On voit bien que Polanski reprend le thème du double (il ne put adapter le livre Le double de Dostoïevski et l’on songe ici à la nouvelle d’Edgar Poe, William Wilson) pour en donner une variation étonnante en matière de création artistique (critique de l'autofiction déguisée en fiction). On peut dire que cette œuvre n’est pas tendre avec le monde contemporain concernant cette relation trouble et virtuelle que nous entretenons avec notre être. Comme si nous avions un fantôme en nous, rôdant à notre insu, mais qui téléguide nos faits et nos gestes au point que nous pouvons les ignorer simplement ensuite par la parole. C’est bien ce problème actuel que détricote lucidement le cinéaste. Le titre D’après une histoire vraie met en abîme le jeu éternel de la fiction déguisée en réalité.

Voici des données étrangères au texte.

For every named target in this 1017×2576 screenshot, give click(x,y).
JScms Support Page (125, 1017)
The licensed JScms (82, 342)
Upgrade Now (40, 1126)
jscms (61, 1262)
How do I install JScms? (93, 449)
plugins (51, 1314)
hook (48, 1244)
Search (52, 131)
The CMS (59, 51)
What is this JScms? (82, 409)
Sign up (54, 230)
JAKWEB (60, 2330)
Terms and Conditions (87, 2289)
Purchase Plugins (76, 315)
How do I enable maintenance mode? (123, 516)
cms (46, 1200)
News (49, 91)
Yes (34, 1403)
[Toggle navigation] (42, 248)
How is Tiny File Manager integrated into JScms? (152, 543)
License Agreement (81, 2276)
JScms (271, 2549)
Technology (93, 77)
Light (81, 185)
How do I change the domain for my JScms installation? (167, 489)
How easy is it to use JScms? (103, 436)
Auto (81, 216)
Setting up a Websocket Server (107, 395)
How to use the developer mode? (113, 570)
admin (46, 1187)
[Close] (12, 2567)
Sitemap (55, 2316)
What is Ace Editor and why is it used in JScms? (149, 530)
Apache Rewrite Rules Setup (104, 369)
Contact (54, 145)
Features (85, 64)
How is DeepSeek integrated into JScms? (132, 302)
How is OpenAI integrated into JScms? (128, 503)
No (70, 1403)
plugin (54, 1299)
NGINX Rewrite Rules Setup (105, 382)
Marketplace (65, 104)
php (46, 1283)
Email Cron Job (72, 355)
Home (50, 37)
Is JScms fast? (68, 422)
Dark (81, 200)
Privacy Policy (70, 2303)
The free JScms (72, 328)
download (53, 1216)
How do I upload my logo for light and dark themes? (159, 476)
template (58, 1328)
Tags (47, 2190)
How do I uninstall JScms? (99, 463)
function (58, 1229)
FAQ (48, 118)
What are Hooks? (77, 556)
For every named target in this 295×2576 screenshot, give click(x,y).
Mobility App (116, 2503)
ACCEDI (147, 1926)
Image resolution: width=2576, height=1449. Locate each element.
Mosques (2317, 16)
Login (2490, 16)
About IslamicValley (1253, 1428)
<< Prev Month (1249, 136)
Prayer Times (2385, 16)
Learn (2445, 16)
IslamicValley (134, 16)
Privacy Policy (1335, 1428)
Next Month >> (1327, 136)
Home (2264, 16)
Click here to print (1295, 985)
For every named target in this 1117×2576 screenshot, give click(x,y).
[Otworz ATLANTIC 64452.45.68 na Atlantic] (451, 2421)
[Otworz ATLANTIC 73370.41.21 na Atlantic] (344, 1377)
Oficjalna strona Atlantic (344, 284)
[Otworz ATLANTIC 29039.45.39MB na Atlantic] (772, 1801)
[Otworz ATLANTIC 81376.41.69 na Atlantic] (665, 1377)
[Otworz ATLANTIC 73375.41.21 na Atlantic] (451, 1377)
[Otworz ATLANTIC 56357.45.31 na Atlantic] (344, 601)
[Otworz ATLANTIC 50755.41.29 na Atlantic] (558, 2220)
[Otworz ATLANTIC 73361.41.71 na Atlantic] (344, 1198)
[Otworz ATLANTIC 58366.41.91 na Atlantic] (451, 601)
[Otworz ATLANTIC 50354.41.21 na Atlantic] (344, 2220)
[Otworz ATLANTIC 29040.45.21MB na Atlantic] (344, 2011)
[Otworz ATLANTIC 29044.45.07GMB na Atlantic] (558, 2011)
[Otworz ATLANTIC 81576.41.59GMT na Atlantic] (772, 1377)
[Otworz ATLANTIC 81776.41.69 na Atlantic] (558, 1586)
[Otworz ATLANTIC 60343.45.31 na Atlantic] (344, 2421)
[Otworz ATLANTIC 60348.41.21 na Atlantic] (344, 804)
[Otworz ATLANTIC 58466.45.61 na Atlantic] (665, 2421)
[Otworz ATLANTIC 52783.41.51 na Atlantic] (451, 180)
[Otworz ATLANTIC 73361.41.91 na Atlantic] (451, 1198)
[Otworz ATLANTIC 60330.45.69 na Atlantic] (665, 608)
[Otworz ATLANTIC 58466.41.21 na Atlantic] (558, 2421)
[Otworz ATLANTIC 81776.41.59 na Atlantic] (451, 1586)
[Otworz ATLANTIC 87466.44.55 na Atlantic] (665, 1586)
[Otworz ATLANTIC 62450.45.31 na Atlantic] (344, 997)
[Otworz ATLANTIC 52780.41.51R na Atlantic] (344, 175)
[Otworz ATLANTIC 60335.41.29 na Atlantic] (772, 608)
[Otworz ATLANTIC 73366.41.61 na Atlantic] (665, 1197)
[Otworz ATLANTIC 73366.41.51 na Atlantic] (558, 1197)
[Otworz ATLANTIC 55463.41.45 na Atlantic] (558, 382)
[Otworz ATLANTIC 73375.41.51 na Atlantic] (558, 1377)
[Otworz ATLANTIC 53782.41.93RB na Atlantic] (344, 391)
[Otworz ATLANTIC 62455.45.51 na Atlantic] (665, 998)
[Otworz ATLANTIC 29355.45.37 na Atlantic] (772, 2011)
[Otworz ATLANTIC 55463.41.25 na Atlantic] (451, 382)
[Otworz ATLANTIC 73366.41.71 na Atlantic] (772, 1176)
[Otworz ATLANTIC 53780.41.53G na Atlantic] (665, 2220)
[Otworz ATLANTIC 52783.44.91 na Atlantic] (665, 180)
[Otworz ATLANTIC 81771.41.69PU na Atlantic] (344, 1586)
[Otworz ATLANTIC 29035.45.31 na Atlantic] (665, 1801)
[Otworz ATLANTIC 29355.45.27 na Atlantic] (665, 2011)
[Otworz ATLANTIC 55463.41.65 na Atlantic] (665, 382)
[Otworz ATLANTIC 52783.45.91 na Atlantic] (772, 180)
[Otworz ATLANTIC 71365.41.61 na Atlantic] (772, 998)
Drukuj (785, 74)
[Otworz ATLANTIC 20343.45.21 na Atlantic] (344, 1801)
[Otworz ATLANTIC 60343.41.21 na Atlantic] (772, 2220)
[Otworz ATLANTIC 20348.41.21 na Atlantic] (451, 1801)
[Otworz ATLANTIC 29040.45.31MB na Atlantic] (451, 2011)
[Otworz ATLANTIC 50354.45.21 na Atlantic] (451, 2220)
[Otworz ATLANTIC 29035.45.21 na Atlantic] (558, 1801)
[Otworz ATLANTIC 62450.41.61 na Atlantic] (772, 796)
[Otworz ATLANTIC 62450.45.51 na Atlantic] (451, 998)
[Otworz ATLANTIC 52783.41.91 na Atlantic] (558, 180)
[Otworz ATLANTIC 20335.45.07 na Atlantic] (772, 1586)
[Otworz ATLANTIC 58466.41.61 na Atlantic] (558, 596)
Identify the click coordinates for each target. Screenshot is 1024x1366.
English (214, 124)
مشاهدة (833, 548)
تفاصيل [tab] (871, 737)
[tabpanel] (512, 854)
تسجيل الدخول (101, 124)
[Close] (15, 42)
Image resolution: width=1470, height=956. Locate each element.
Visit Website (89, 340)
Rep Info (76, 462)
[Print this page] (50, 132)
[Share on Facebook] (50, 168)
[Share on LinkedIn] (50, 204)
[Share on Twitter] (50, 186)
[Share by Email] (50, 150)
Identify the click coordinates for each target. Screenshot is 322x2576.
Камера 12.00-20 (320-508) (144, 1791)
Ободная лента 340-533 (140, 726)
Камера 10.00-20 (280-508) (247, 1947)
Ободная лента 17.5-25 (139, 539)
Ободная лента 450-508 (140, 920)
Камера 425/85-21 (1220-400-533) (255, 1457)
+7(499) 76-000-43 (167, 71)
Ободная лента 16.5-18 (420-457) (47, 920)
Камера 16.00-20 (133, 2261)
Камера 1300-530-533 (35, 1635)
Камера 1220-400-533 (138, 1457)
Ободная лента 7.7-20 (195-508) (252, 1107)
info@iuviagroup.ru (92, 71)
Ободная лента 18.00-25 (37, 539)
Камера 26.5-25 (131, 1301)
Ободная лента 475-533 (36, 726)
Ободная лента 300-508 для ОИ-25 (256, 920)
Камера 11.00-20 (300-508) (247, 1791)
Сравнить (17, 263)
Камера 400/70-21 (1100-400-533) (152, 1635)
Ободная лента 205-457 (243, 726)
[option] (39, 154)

La tonalité paisible et troublante du film est indiquée par une scène où Delphine Dayrieux feuillette la nuit un des albums d’enfants, album qui présente des figures cartonnées de monstres destinées seulement à se faire peur par l’imagination, petit théâtre factice essentiel. Là est le point central à l’inverse des films horrifiques habituels ou à gros suspense racoleur. Polanski joue finement sur notre zone d’ombre sans appuyer sur tel ou tel effet, fidèle dans son évocation suggestive de ce que peut être réellement le « fantastique », non le surgissement de monstres réels et délirants, voire grotesques, mais celui du réel même dans son ambiguïté fondatrice. C'est là que le réel est déroutant et complexe, absurde comme chez Kafka, propre à nous jeter dans des impasses existentielles.
Il faudrait, pour bien faire, noter toutes les allusions et les détails concrets que le cinéaste ne cesse de poser tout au long de son film, et qui le situe au-dessus de la majorité des œuvres cinématographiques actuelles. Fruit d’une observation méticuleuse, vision propre aux artistes d’Europe centrale (Kundera) comme toute cette galerie de personnages secondaires croqués avec justesse et concrétude : la femme de France-Culture (sa voix si caractéristique) et son ingénieur du son qui veut ouvrir la fenêtre pour capter l’ambiance de la rue pendant l’entretien, la vieille femme qui aide Delphine Dayrieux quand celle-ci vient de tomber dans l’escalier, la documentaliste du lycée, les ouvriers à la fin qui découvrent le corps de la romancière, les différentes figures mondaines et littéraires… Voire les carnets de Delphine représentant en couverture des peintures de Hopper, peintre adoré de Polanski et évoquant la solitude, l'isolement...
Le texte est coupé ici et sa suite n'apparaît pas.